* begin Extract *

Liturgy Lessons: Christmas Eve 2018
Our Christmas Eve service this year is a festival of “lessons and carols.” This is a century-old tradition (started in 1918 in Cambridge) that consists of nine scripture readings that retell the gospel narrative. At our service, the readings will be told by various members of our congregation. Each reading will be followed by reflection, singing, and prayer, all of which will be aided by a string ensemble, chamber choir, piano, and organ. The service concludes with a brief homily and the tender tradition of transforming our sanctuary into a heavenly hearth by lighting the candles as we sing “Silent Night” (scroll down for full order of liturgy and info on “Silent Night”). It should be a beautiful service, and I encourage you to invite friends and family. There is great power in an artful retelling of our salvation story, and I believe that at such times, the Holy Spirit has a winsome way of bringing the light of Christ into the dark and hidden corners of our hearts.
Last year it snowed on Christmas Eve. The roads were treacherous, but still we had a full sanctuary. I had a transcendent moment during that service in which I was flooded with joy. It was unexpected because December is an exhausting month for us musicians. But as I was listening to the singing and looking out at the faces that night, I was invigorated by the scene, and filled with gratitude at the privilege of serving this church. In memory of that moment, and in honor of my faithful brothers and sisters at CPC, I offer you the following poem (more of a rewrite, actually) as an early Christmas present. Enjoy!
A Visit from
St. Nicholas Jesus
By Ross Hauck
‘Twas the night before Christmas, when all through the church
All the people were singing, hearts and voices did merge.
The room was bedecked with the finest of care
In hopes of blessing the song and the prayer.
The old folk were nestled all snug in their pews
But were not slow to rise at the standing cues.
Our children, too, joined in the song
With finger in hymnal, they followed along.
Mamma at the mic, and I on the bench,
She sang a lullaby, I sang in French.
The pastor was sporting his best Christmas tie
For “Hark! The Herald”, he held hands high
The room was brimful, the singing loud,
This church a temple, with holy cloud.
When in my heart arose such delight
“Summer in winter! day in night!”
I rejoiced at this miraculous night
That made the darkness yield to light.
I closed my eyes, flew like a flash
Before the throne and the sea of glass.

* end Extract *

§ **Short problem 1**
Answer these questions about the Christmas Eve post:
(a) In what year and in what city did the "lessons and carols" tradition begin?
(b) How many scripture readings does the service consist of?
(c) What was the weather on Christmas Eve last year?

* begin Exercise data *

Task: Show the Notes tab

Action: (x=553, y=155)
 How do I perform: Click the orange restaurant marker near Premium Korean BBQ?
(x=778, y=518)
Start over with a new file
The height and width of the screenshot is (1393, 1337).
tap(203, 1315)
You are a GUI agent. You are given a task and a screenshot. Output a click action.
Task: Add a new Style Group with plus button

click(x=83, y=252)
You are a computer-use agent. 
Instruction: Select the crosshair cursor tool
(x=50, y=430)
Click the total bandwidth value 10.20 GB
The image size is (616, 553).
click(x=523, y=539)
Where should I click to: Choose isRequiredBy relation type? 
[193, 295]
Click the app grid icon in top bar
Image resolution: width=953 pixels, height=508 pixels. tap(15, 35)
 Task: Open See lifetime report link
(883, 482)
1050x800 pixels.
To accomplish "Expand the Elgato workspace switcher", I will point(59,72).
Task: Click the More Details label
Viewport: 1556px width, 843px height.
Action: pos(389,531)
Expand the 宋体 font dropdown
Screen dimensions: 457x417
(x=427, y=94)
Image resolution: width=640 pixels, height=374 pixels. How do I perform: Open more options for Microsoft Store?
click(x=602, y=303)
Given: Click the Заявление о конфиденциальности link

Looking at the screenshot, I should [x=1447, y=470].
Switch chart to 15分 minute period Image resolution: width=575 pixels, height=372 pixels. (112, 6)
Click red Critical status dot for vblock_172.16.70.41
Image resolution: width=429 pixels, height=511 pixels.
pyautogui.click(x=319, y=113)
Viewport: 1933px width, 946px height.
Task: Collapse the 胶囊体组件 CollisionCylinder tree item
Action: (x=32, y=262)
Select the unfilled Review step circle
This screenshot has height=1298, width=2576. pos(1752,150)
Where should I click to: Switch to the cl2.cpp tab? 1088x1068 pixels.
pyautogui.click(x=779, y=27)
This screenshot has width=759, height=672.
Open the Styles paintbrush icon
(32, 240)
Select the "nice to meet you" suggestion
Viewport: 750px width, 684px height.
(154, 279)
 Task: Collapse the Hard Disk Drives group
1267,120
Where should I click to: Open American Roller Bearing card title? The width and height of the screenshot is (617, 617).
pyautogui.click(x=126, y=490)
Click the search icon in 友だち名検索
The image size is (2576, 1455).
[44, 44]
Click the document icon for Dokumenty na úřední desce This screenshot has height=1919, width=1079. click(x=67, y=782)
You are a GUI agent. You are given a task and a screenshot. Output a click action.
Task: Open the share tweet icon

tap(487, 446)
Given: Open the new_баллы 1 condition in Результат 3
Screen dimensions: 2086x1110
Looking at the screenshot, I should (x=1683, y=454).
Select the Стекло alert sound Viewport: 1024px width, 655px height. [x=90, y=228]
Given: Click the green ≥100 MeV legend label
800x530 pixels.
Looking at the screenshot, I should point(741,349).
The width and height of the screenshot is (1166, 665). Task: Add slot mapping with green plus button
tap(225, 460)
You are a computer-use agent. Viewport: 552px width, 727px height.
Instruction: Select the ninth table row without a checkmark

* end Exercise data *

§ **Short problem 2**
Reproduce the entries word for word, starting at the very first entry and ending at the line that contains "I will point(59,72).".

§ **Complete output 1**
(a) 1918, in Cambridge.
(b) Nine.
(c) It snowed.

§ **Complete output 2**
Task: Show the Notes tab

Action: (x=553, y=155)
 How do I perform: Click the orange restaurant marker near Premium Korean BBQ?
(x=778, y=518)
Start over with a new file
The height and width of the screenshot is (1393, 1337).
tap(203, 1315)
You are a GUI agent. You are given a task and a screenshot. Output a click action.
Task: Add a new Style Group with plus button

click(x=83, y=252)
You are a computer-use agent. 
Instruction: Select the crosshair cursor tool
(x=50, y=430)
Click the total bandwidth value 10.20 GB
The image size is (616, 553).
click(x=523, y=539)
Where should I click to: Choose isRequiredBy relation type? 
[193, 295]
Click the app grid icon in top bar
Image resolution: width=953 pixels, height=508 pixels. tap(15, 35)
 Task: Open See lifetime report link
(883, 482)
1050x800 pixels.
To accomplish "Expand the Elgato workspace switcher", I will point(59,72).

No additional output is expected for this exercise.